Like canning, pickling is all about controlling the forces of spoilage, living things like microbes especially, but also non-living things like enzymes. Both can be inhibited or destroyed in a variety of ways. Salt in high enough concentrations is hell on fungi, molds and bacteria, though not quite so good on enzymes. Likewise high doses of sugar. Acid is an excellent bug killer and enzyme deactivator, and then of course there’s heat, which will pretty much obliterate anything you want, provided the temperature is high enough and sustained long enough.
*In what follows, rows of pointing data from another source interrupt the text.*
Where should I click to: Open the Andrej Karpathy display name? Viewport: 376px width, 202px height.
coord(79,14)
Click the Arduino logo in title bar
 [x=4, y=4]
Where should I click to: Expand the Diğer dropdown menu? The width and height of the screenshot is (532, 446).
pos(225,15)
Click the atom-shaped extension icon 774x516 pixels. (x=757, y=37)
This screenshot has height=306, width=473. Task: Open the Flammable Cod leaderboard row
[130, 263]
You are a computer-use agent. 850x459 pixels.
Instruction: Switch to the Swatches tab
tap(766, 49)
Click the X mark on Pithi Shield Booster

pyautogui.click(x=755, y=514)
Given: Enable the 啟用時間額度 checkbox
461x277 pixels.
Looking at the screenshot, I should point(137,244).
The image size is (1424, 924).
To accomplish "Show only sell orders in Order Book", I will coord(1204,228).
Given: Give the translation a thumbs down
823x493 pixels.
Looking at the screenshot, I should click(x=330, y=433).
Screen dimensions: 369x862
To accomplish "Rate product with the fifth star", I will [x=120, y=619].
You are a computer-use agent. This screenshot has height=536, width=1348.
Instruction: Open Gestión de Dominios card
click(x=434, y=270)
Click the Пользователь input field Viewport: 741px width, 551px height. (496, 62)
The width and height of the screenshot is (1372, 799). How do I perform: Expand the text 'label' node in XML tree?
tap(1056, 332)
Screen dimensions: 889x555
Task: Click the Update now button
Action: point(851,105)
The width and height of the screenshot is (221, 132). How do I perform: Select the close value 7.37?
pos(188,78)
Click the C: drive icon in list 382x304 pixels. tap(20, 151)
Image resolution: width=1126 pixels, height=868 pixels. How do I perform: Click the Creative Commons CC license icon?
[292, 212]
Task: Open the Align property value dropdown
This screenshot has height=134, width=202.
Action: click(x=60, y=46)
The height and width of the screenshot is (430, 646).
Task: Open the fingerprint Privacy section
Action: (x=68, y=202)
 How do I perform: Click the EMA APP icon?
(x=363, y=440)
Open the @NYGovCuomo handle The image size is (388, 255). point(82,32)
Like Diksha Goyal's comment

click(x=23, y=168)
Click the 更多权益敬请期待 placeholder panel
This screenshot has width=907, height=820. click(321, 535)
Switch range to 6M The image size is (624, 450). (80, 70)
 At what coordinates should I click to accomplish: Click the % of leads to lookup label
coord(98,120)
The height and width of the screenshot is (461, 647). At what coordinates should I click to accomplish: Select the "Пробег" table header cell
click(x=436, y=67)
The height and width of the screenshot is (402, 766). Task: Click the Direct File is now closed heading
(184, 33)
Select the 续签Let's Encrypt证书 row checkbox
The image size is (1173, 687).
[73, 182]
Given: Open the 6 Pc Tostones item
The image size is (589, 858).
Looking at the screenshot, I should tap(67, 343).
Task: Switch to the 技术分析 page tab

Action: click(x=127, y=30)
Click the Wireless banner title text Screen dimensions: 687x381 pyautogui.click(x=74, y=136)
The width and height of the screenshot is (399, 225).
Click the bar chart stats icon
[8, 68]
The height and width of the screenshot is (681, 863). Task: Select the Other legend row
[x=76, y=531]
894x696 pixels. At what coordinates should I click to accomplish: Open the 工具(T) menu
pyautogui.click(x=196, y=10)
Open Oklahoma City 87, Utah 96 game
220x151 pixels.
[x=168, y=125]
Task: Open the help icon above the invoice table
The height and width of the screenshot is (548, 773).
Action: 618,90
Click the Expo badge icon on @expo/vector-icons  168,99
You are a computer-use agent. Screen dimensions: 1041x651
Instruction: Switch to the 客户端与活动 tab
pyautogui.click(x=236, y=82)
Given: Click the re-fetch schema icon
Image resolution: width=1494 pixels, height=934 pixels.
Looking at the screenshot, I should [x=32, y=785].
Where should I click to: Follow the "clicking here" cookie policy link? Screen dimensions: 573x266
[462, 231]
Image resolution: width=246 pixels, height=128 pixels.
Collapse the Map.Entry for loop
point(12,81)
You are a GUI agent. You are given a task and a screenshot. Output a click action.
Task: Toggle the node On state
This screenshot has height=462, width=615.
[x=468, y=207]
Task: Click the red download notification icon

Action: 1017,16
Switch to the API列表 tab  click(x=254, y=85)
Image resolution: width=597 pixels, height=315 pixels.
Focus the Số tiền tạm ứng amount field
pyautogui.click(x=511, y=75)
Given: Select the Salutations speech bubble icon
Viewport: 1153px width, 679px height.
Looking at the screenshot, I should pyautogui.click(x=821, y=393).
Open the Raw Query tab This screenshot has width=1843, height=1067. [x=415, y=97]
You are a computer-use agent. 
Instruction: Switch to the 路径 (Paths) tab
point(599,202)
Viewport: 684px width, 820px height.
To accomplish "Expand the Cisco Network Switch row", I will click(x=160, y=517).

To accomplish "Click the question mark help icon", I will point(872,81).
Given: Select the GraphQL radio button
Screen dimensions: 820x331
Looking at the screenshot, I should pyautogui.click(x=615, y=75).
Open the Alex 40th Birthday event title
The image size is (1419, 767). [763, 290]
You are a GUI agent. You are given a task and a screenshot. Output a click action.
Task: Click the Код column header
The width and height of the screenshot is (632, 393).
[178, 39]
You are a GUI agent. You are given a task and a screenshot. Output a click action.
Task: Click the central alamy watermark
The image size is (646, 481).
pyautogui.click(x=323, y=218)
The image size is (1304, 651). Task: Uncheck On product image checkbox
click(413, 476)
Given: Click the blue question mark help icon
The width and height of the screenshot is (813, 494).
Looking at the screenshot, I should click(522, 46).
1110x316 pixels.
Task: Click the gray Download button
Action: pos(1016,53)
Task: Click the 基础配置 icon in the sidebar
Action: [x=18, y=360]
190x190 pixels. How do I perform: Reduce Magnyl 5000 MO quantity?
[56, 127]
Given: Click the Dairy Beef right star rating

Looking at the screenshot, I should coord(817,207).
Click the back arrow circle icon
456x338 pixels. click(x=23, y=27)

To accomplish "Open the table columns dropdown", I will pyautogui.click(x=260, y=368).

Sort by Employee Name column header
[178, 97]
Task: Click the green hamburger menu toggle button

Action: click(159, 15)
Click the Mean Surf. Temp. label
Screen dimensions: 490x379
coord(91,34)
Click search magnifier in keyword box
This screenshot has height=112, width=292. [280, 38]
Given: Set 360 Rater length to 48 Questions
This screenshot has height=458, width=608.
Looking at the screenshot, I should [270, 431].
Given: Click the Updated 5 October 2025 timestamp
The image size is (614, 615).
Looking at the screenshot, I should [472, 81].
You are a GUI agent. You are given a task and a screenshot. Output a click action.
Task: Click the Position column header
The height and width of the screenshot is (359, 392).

Any single strategy alone will get you where you want to go, at least in theory. But all-salt preserving leaves food pretty darn’ bear unpalatable. All-sugar is better, but outside of fruit preserving is of limited use. All-acid puckers the mouth something fierce, and all-heat makes food not only dry, it destroys much of what you wanted to preserve in the first place.
Nope, good preserving demands a subtle approach. Which is to say, a combination of strategies. A little of this, a little of that, the cumulative effect being a multi-layered killing zone inside of which no bug or enzyme can survive. Such is this week’ recipe which does indeed makes use of all four of these strategies: salt, sugar, acid and heat (interestingly, applied in doses over the course of several days). For us, the result is a refreshing counterpoint to a crisp summer salad. For the bugs, a micro-version of Hamburger Hill.